International Papers

Human Scale

The world press finds local angles to Sunday’s tsunami disaster.

Tsunami damage in Thailand

As the world watches horrifying images of flood, death, and wreckage from the tsunami-devastated regions of Asia, and with preliminary estimates of more than 20,000 dead, international media are highlighting local angles to the unfathomable natural disaster. In India and the other hard-hit countries of the region, that coverage ranges from broad humanitarian, economic, and policy-driven stories to narrowly focused spotlights on individual communities that sustained particularly harsh damage. In a dramatic account from the fishing village of Kollam, the Times of India wrote that every family had surely lost at least one loved one. “What awaited 39-year-old Sajeevan, when he returned from fishing on Sunday was the shocking news that his wife and daughter had been swallowed by surging waves,” the paper reported. “Frightened by surging waters, many people had shut themselves up [in] their houses, which exposed them to greater danger than those who sought to escape the surging waters by running away, local people said.”

The Times of India is filled with tales of human tragedy, such as the story of a 9-year-old Muslim boy who watched his mother and sister get swept away by a huge wave when the three had gone to the beach for a “holy dip” in Krishna province. “God saved me,” he wailed, “but why?”

New Kerala, from a region in India that sustained heavy damage and a high death toll, ran a banner link at the top of its Web site’s homepage that provided an explanation of the tsunami’s characteristics. While these massive waves have occurred in other parts of Asia, it noted that this is the first time a tsunami has hit India.

Further afield, newspapers supplemented their coverage of the devastation with a focus on “locals” who were caught in the havoc. The Australian interviewed a Perth woman who had just started a vacation in Thailand by taking a walk on the beach with her husband when the first wave hit. They were separated and she was washed under cars, into a hotel and out again, losing her clothes in the process. By the time she was rescued, she was injured and had no idea where her husband might be, or if he even survived. In another article, the Australian told of Australian tourists who watched the tsunami from their fourth-floor hotel room and then saw a shark swimming in the hotel pool after the waves had subsided. The paper reported that at least two Australians were among the dead, and dozens more were injured.

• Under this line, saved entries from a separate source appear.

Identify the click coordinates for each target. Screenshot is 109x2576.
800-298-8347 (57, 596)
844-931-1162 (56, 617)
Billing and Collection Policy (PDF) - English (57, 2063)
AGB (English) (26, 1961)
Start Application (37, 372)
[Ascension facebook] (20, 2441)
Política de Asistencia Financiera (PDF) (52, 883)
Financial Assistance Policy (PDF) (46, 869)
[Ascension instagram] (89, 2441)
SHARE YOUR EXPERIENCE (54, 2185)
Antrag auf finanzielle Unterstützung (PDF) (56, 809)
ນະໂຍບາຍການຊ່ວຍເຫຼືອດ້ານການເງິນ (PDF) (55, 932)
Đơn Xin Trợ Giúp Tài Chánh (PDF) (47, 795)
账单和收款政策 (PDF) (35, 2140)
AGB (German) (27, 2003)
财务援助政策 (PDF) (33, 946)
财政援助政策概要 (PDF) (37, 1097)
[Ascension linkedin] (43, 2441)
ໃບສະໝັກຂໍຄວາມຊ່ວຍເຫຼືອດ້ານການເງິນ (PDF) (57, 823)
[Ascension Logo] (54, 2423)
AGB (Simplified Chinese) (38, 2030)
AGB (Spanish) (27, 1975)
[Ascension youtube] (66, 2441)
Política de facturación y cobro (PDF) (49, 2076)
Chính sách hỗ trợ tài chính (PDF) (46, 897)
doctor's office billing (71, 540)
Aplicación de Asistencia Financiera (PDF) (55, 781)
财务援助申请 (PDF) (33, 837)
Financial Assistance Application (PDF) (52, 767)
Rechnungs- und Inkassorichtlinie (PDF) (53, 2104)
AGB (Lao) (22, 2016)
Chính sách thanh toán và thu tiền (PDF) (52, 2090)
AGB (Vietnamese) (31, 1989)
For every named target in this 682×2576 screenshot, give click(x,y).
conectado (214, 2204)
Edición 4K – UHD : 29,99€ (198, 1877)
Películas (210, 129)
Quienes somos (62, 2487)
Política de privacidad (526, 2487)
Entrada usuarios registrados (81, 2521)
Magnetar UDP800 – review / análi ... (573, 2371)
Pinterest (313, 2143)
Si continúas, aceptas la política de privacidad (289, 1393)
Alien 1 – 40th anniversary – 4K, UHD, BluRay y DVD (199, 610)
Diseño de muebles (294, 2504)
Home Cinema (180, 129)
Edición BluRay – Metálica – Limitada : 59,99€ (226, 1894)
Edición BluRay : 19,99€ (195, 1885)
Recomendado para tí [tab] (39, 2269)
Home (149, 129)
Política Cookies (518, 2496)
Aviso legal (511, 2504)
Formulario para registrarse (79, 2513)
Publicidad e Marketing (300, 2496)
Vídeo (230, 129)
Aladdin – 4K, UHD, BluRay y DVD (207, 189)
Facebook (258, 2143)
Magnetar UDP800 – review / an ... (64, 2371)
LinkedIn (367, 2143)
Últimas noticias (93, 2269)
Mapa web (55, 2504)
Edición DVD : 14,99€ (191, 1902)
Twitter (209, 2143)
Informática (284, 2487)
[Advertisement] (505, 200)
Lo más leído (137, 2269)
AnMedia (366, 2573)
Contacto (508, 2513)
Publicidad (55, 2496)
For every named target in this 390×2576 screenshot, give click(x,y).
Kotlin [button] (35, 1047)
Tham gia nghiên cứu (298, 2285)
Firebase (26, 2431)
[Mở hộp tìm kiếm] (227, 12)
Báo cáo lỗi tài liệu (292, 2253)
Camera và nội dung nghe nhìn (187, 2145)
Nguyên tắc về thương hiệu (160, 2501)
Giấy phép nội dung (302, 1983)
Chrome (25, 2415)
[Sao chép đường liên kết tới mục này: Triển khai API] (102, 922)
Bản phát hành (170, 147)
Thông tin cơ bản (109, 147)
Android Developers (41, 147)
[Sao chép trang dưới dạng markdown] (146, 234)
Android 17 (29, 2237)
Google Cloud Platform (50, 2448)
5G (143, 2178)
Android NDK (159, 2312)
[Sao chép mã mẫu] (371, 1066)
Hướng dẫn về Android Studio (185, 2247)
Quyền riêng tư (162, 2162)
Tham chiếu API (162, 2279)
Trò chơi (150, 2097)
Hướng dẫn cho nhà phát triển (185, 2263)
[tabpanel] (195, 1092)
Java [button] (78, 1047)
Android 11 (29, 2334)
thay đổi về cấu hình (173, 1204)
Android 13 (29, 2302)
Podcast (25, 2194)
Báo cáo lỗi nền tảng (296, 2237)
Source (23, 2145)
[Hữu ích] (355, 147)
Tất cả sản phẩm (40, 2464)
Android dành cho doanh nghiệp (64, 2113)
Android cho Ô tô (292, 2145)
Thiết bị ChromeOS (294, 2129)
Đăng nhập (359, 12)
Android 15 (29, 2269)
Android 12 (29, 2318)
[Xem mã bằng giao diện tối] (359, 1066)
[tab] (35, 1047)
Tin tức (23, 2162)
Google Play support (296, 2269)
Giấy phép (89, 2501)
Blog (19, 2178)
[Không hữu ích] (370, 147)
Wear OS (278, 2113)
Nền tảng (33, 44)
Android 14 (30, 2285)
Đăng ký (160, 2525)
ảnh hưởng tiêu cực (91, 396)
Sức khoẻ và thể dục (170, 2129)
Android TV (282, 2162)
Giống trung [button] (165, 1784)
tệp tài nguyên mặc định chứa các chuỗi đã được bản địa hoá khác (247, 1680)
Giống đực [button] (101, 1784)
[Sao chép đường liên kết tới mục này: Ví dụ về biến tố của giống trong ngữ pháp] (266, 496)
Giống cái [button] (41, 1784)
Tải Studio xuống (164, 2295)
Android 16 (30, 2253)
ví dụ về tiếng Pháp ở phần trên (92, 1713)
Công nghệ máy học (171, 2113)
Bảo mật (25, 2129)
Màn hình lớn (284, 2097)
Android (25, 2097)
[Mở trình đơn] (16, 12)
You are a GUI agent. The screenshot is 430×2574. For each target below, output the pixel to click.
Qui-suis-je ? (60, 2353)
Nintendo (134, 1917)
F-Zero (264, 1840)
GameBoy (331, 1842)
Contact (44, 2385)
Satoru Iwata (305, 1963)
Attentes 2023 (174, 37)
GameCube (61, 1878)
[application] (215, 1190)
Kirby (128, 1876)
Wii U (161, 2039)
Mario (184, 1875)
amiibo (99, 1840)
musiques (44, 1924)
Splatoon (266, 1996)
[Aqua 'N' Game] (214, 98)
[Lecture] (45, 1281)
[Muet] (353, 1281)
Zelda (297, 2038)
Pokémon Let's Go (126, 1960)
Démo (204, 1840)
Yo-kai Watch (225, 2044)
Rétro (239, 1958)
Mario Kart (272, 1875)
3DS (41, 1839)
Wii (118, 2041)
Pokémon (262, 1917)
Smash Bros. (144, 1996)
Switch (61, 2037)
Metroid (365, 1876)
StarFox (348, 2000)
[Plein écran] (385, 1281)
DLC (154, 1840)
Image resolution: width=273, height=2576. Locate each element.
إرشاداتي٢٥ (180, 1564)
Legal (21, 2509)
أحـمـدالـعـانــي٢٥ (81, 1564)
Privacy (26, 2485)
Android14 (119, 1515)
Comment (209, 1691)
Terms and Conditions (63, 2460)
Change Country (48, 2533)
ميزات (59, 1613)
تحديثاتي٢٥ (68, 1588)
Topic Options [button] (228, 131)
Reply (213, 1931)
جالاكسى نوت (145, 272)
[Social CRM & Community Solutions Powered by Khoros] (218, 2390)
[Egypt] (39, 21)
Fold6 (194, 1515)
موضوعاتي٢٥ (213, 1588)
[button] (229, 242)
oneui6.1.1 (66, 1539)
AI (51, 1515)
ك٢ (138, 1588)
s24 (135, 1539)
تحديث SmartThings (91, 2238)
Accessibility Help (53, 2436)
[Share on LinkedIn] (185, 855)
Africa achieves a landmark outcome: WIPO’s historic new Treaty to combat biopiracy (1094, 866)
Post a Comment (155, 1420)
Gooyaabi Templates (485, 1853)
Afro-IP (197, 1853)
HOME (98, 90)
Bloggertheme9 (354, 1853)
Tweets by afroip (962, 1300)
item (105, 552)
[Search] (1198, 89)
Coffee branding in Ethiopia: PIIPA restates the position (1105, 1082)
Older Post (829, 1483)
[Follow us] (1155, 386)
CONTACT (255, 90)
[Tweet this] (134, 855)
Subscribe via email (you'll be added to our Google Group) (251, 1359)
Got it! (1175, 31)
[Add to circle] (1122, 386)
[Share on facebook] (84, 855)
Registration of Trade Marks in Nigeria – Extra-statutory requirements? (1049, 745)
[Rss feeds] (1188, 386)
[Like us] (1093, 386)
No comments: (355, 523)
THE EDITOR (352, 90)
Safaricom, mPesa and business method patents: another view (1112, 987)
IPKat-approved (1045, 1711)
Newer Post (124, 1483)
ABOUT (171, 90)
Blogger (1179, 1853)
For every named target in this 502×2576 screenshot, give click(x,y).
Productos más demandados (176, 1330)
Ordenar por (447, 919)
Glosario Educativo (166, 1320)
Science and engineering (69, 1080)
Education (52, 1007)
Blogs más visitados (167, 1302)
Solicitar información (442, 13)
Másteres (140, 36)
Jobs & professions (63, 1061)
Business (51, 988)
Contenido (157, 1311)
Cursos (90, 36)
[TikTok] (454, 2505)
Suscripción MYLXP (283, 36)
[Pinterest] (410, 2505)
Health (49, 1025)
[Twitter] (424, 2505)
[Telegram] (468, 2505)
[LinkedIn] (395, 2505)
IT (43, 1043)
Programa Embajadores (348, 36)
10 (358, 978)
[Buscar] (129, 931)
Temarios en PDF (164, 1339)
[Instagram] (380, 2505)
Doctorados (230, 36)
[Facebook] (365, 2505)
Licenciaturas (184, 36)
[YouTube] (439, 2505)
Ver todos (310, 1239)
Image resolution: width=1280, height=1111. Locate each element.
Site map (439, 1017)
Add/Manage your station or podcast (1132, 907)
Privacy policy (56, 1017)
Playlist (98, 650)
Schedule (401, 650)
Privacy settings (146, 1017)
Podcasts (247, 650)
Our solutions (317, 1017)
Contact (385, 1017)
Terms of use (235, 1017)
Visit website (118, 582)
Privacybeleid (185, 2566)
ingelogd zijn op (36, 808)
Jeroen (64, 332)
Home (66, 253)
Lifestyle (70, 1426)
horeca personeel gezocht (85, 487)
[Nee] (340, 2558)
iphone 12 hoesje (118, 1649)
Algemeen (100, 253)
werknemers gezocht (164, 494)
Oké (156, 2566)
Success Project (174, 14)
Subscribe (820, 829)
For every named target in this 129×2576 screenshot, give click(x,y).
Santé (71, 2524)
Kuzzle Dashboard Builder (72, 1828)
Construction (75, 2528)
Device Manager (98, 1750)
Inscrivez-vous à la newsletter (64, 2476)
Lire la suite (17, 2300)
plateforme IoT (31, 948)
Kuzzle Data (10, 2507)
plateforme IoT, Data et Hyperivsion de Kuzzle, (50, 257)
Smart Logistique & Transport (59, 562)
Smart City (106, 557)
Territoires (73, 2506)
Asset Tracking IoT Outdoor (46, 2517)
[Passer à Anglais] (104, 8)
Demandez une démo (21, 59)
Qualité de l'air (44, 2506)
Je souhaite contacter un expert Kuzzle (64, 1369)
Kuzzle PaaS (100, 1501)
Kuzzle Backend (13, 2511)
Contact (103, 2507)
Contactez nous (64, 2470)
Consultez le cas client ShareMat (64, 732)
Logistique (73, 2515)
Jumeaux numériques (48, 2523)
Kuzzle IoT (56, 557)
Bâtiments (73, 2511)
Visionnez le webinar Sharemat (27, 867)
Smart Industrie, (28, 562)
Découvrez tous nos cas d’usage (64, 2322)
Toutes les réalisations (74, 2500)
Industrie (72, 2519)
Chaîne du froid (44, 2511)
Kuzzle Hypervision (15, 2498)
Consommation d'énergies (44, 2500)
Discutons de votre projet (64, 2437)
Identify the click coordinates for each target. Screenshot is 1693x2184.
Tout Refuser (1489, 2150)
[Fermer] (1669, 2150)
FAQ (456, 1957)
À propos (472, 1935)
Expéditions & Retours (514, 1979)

Israel’s Yediot Ahronotcarried extensive coverage of the search for missing Israelis, alongside dramatic first-person accounts from Israeli tourists who survived the tsunami. One report focused on a 24-year-old traveler who survived the terror bombings in the Egyptian resorts of the Sinai Peninsula in October and then set out for a trek through Thailand. For the past month he has been on an island in southern Thailand, and nobody has heard from him since the earthquake and tsunami. His family told the paper they have contacted a rabbi in Thailand who is looking for their son, along with dozens of other Israelis who have not made contact with their families since Sunday.

The Guardian of Britain noted that at least four Britons died in the tsunami and published the British Foreign Office’s telephone hotline for information on missing citizens. In a leader, the paper noted that the earthquake—which, at 9.0 magnitude *, was the strongest to strike anywhere in the past 40 years—occurred exactly one year after the quake that claimed 30,000 lives in Bam, Iran. The paper called on the countries of the world to do a better job fulfilling their pledges to the nations on the frontlines of this tsunami than they have done with their pledges to the people of Bam. “People in Bam ruefully complained yesterday that while $1 billion of aid was promised in the wake of their quake … only $17m was ultimately paid over,” the paper wrote. “There is always a difficulty for donors balancing emergency help with long-term strategic support, but a pledge is a pledge.”

Correction, Dec. 28, 2004:Originally this piece stated the earthquake measured 8.9 magnitude on the Richter scale, which is a measurement geologists no longer use for most earthquakes outside of California.